* Articolo:
=====

«Ora Berrettini pensa positivo»
Il mental coach Massari ci spiega come Matteo approccia il primo Slam «Viene dall’anno peggiore per infortuni, ma ha lavorato per spostare l’attenzione su altro La tensione non lo sommerge»
«Quando si arriva al top non è più solo questione di servizio e dritto, ma è la capacità di sapersi gestire a fare la differenza». Stefano Massari, mental coach di Matteo Berrettini e di altri atleti d’eccellenza, analizza l’approccio del numero 1 d’Italia al primo Slam della stagione. «Ricordo l’esordio di Matteo agli Australian Open nel 2018, gli dissi di divertirsi e di lottare con tutte le forze fino alla fine».
Quando è stata l’ultima volta che ha sentito Matteo e come lo ha trovato?
«Tre giorni fa e l’ho trovato molto bene. Senza dubbio è teso, il che non può che essere positivo visto che si tratta di una tensione che non lo sommerge e della quale è perfettamente consapevole. Il torneo è uno dei più importanti della stagione e da questo stato d’animo si può trovare la giusta energia per essere focalizzati al meglio su ciò che conta in campo».
I numerosi infortuni della passata stagione non possono non influire sull’approccio alle partite. Come si scacciano i cattivi pensieri?
«Le partite giocate nella United Cup sono state di altissimo livello e so che questo gli darà tanta fiducia. L’anno da cui è reduce è stato senza dubbio il peggiore in termini di infortuni ma abbiamo imparato a pensare in modo positivo, soprattutto per il futuro.
Adesso come sta?
«Bene, e mi auguro con tutto il cuore che nel 2023 riesca a giocare almeno settanta partite. Il corpo potrà lanciare dei segnali, ce lo aspettiamo e abbiamo lavorato con l’obiettivo di portare il pensiero su altre cose. Qualora il segnale dovesse essere più forte di un lieve fastidio, ragioneremo in un altro modo».

=====

* Compiti:
a. Secondo l'articolo, quante partite Massari si augura che Berrettini riesca a giocare nel 2023?
b. Estrai dall'articolo il brano che va da "Quando è stata" fino a "per il futuro." compreso.
c. Elenca tutte le frasi dell'articolo che terminano con un punto interrogativo.

* Materiale raccolto:
=====

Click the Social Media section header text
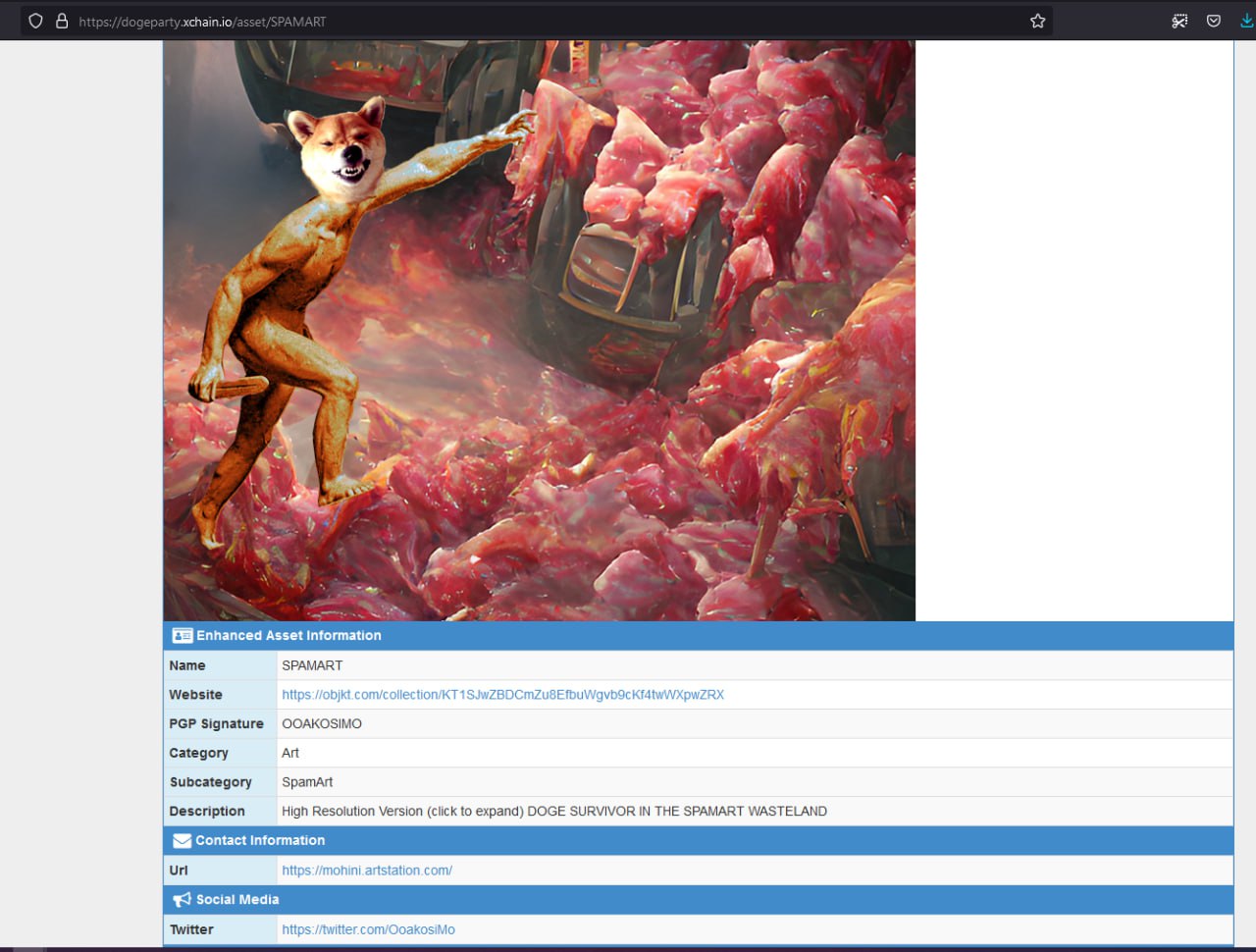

=====

* Risposte per compito:
a. Almeno settanta.

b.
Quando è stata l’ultima volta che ha sentito Matteo e come lo ha trovato?
«Tre giorni fa e l’ho trovato molto bene. Senza dubbio è teso, il che non può che essere positivo visto che si tratta di una tensione che non lo sommerge e della quale è perfettamente consapevole. Il torneo è uno dei più importanti della stagione e da questo stato d’animo si può trovare la giusta energia per essere focalizzati al meglio su ciò che conta in campo».
I numerosi infortuni della passata stagione non possono non influire sull’approccio alle partite. Come si scacciano i cattivi pensieri?
«Le partite giocate nella United Cup sono state di altissimo livello e so che questo gli darà tanta fiducia. L’anno da cui è reduce è stato senza dubbio il peggiore in termini di infortuni ma abbiamo imparato a pensare in modo positivo, soprattutto per il futuro.

c.
- Quando è stata l'ultima volta che ha sentito Matteo e come lo ha trovato?
- Come si scacciano i cattivi pensieri?
- Adesso come sta?